Saturday, July 12, 2008

Book of the Day--One Billion Customers

If you wanna do business in China, make sure you've read this--One Billion Customers by James McGregor. I will write a review after I finish it, so far it's good. Below are some of the classic lessons from the book.

Fatigue, food and drink are negotiating tools. If your Chinese counterpart wants to finalize a deal after Mao-tai-soaked banquet, it is better to throw up on the contract than sign it.


Foreign business people who come to China often have too much goodwill, too much trust and too little patience.


Never joint-venture with government entities unless you have no choice. Then understand that this partnership is about China obtaining your technology, know-how and capital while maintaining control.


If China requires that you joint-venture, get a majority stake, control the board and install your own CEO, CFO and HR director. If you don’t trust your CFO like your mother, give your mother the job.


Don’t mistake language ability with business or management competence. The savviest and smartest Chinese managers often don’t speak English or have a Western university degree.


China is all checks and no balances. Chinese government anti-corruption drives are not cynical exercises. But the effect is minimal because the overall system is almost incompatible with honesty.


China has returned to its traditional symbiotic relationship between the merchants and mandarins. Officials clear the way for business. The business people pave the way for officials to accumulate assets.


If you decide to sell your soul and succumb to China’s corruption, get a good price and focus on charity work in your old age.


China’s modernization is aiming at “rule by law” not the “rule of law,” so relationships and personal power reign supreme.


Don’t rely exclusively on the law in China. You will lose. Use laws and regulations to enhance political and business arguments in favor of your position.


Avoid the “slobbering CEO syndrome.” Don’t fall for China’s brilliant use of its huge size and 2,000-year tradition of manipulative political pageantry to intimidate foreigners into accepting unwise deals.


Education is China’s greatest strength and greatest weakness. The Chinese are great memorizers, mathematicians and scientists who run tedious routines. But the rote education system leaves many weak on powers of analysis and leadership.

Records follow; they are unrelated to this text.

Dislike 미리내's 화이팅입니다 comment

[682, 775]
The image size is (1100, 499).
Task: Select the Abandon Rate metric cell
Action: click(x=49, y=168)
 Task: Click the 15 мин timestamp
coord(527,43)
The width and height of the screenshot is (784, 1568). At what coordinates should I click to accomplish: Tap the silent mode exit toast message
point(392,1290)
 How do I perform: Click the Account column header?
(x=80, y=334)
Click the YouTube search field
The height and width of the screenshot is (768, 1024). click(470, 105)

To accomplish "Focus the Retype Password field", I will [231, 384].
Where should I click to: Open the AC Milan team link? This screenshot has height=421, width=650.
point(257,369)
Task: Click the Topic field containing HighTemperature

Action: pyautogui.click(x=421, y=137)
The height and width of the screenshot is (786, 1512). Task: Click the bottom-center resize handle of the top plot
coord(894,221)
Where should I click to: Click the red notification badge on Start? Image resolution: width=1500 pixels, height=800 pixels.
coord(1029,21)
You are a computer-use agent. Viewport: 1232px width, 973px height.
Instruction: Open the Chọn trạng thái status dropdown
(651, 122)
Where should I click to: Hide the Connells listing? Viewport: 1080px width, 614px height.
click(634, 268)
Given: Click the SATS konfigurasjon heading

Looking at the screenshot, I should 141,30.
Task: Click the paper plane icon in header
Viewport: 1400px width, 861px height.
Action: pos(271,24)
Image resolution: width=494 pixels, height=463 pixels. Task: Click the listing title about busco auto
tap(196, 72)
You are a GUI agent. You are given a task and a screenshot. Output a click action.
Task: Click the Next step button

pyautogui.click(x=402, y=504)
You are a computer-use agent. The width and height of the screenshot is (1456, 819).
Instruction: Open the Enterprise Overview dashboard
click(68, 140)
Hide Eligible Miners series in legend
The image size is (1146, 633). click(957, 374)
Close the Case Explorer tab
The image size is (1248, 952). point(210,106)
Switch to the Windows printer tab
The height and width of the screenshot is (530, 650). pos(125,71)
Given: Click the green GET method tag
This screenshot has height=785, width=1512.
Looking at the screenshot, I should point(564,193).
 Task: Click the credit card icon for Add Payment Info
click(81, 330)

China’s rush to get rich is accompanied by deep distrust of the system, and anyone outside one’s immediate family or circle of close friends. This has created a business environment that is steeped in dishonesty and in dire need of transparency and fair dispute resolution systems.


China’s greatest management challenges are to create organizations that are not dictatorships, to treat others as equals, to accept responsibility and to share information, all behaviors that have been almost absent.


China is modernizing, not Westernizing. The country’s goal is to modernize but retain the Chinese “essence,” which it is still struggling to define.